Assignment: Look in the data below for the line that has "The height and", then print exactly every line from there through the line that has "Click the Enter", leaving pictures out.

Information shown:
+++++
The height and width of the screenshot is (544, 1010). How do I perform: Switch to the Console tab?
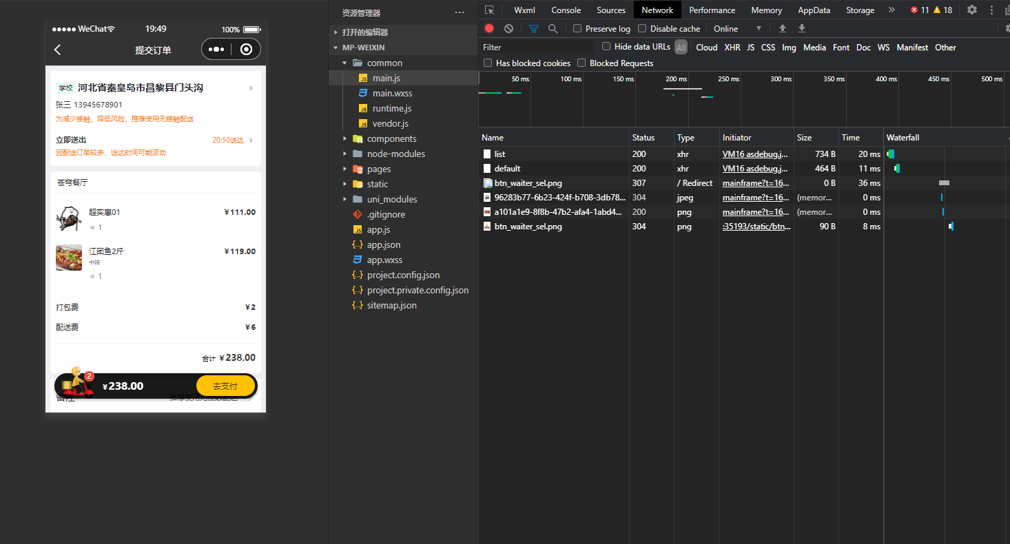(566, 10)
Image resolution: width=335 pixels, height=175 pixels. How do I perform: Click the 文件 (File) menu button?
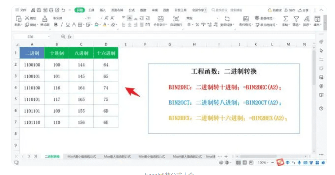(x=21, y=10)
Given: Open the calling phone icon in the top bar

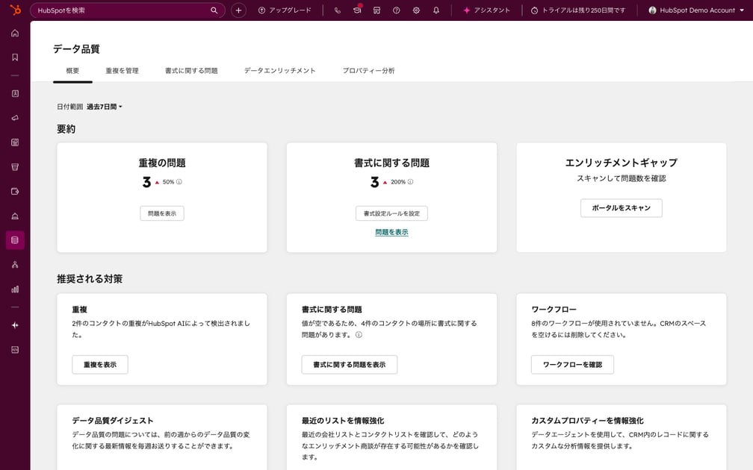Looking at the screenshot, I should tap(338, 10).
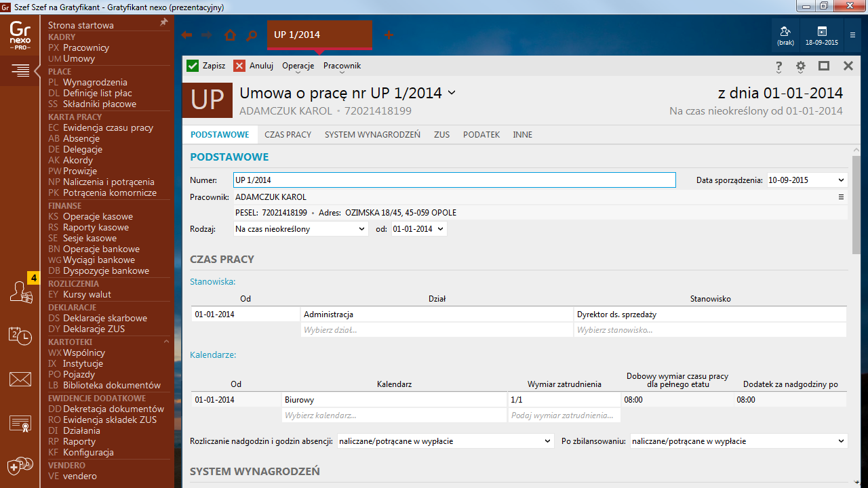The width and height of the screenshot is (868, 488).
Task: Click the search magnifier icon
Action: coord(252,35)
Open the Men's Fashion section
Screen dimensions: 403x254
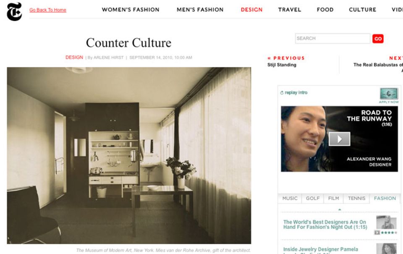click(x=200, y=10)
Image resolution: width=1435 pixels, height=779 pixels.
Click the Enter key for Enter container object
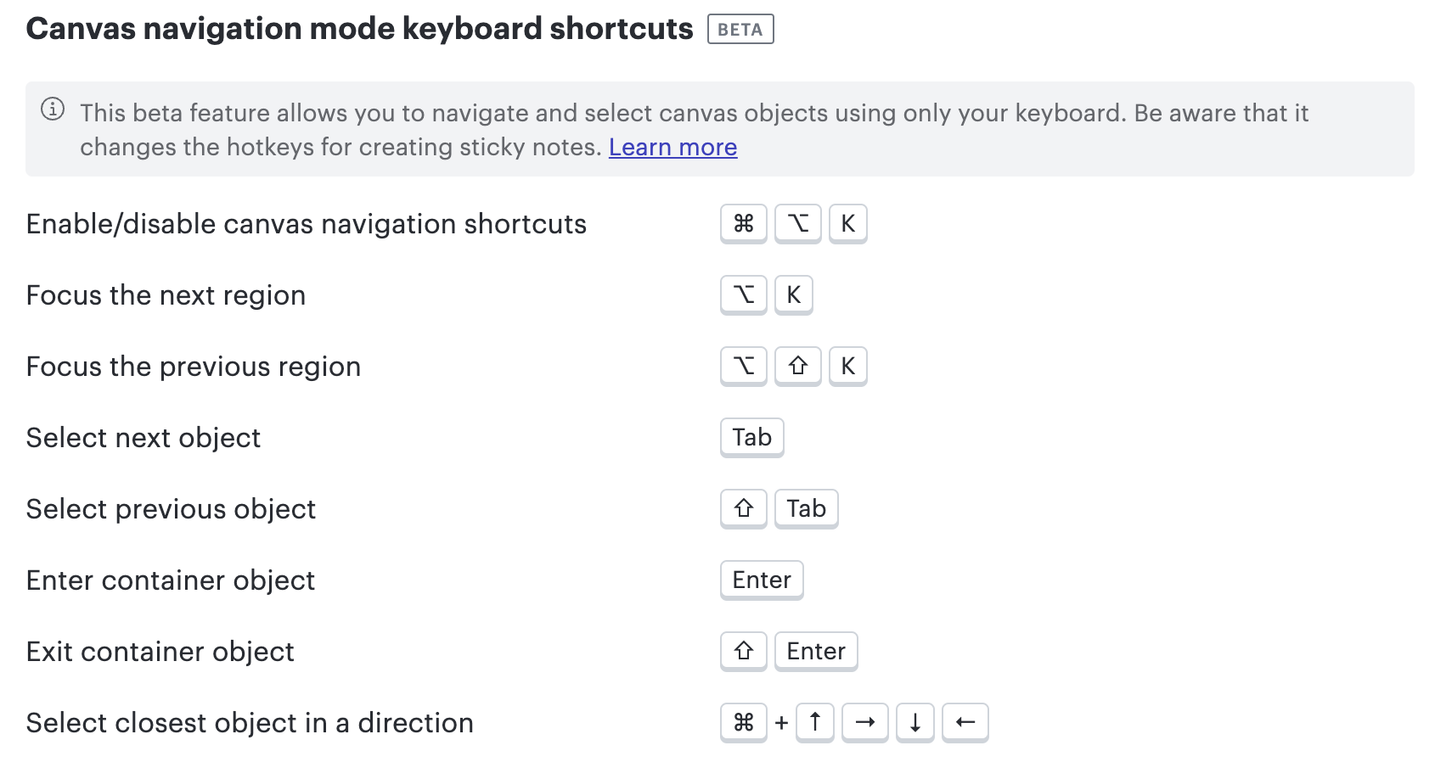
+++++
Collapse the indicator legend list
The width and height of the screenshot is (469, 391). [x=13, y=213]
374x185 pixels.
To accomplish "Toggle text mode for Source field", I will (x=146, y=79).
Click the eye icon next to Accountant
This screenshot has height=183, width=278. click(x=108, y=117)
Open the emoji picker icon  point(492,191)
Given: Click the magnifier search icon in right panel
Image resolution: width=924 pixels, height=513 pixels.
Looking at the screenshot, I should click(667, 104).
+++++
Exercise solution:
The height and width of the screenshot is (544, 1010). How do I perform: Switch to the Console tab?
(566, 10)
Image resolution: width=335 pixels, height=175 pixels. How do I perform: Click the 文件 (File) menu button?
(x=21, y=10)
Given: Open the calling phone icon in the top bar

Looking at the screenshot, I should tap(338, 10).
The width and height of the screenshot is (868, 488).
Task: Click the search magnifier icon
Action: coord(252,35)
Open the Men's Fashion section
Screen dimensions: 403x254
click(x=200, y=10)
Image resolution: width=1435 pixels, height=779 pixels.
Click the Enter key for Enter container object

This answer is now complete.